The Forsyte Saga - Volume 3 - Page 99/204

The startled Jolyon set down his barley-water, and began crumbling his

bread.

"It's what you appear to be doing," he said. "Do you realise whose

daughter she is?"

"Can't the dead past bury its dead?"

Jolyon rose.

"Certain things can never be buried."

"I disagree," said June. "It's that which stands in the way of all

happiness and progress. You don't understand the Age, Dad. It's got no

use for outgrown things. Why do you think it matters so terribly that

Jon should know about his mother? Who pays any attention to that sort of

thing now? The marriage laws are just as they were when Soames and Irene

couldn't get a divorce, and you had to come in. We've moved, and they

haven't. So nobody cares. Marriage without a decent chance of relief

is only a sort of slave-owning; people oughtn't to own each other.

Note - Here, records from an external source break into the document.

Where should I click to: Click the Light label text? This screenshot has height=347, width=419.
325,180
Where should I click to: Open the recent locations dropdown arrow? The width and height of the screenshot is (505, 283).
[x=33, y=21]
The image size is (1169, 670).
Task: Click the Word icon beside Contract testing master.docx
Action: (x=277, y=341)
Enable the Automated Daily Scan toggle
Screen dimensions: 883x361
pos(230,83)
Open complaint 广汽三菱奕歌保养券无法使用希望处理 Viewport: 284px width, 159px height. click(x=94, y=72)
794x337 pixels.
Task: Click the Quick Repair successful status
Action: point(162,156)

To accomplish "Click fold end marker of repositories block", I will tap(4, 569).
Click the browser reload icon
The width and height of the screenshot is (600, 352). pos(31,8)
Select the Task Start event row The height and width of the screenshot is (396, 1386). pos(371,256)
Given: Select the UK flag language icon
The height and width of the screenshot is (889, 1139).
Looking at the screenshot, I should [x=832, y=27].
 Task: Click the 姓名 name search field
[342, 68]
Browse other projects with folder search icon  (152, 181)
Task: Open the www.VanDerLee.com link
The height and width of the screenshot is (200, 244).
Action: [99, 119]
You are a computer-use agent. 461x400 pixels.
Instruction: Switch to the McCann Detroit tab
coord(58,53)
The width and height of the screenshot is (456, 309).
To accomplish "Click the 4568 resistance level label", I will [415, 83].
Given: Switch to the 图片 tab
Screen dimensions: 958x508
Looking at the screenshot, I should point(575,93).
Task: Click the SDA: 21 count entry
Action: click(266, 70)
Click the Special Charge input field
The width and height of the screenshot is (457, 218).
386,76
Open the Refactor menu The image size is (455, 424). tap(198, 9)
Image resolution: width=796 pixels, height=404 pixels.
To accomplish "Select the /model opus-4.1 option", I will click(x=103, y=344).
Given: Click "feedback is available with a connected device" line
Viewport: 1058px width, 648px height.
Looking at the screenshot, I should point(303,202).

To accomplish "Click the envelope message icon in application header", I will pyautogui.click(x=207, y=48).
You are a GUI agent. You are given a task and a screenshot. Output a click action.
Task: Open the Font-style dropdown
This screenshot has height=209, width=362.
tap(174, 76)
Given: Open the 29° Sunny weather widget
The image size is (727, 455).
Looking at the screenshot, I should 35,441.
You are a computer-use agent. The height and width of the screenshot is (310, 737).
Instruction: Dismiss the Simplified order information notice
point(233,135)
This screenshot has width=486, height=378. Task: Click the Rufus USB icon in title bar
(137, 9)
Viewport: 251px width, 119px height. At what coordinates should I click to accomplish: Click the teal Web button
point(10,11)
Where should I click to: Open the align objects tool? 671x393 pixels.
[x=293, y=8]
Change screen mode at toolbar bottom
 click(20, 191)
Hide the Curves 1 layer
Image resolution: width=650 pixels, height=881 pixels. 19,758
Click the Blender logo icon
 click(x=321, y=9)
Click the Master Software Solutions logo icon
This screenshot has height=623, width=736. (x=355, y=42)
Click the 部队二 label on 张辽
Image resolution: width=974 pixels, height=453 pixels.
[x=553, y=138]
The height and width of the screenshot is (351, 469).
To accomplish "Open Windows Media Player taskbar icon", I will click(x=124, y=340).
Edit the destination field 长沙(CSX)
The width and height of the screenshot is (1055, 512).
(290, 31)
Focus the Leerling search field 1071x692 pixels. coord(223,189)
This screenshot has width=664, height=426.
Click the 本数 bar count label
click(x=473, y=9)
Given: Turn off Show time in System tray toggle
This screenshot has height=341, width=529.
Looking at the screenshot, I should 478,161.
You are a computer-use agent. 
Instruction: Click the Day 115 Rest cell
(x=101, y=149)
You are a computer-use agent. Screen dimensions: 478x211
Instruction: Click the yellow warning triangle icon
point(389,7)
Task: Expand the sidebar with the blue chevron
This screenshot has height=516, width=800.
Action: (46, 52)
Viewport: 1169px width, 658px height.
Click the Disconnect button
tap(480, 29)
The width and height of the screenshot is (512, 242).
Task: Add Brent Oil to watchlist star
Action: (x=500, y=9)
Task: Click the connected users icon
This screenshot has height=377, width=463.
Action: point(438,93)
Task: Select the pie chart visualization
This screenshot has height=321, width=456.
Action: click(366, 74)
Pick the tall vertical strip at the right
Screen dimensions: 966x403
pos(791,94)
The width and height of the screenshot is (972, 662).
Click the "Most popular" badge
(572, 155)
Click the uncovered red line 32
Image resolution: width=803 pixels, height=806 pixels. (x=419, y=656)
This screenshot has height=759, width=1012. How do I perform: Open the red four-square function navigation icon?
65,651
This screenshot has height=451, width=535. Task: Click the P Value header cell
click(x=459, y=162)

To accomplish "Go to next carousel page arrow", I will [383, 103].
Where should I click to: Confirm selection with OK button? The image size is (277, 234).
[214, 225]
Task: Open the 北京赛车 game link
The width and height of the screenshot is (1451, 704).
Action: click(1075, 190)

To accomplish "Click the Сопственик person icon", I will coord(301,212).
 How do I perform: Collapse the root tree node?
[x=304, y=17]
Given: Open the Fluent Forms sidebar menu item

Everybody sees that now. If Irene broke such laws, what does it matter?"

"It's not for me to disagree there," said Jolyon; "but that's all quite

beside the mark. This is a matter of human feeling."

"Of course it is," cried June, "the human feeling of those two young

things."

"My dear," said Jolyon with gentle exasperation; "you're talking

nonsense."

"I'm not. If they prove to be really fond of each other, why should they

be made unhappy because of the past?"

"You haven't lived that past. I have--through the feelings of my wife;

through my own nerves and my imagination, as only one who is devoted

can."

June, too, rose, and began to wander restlessly.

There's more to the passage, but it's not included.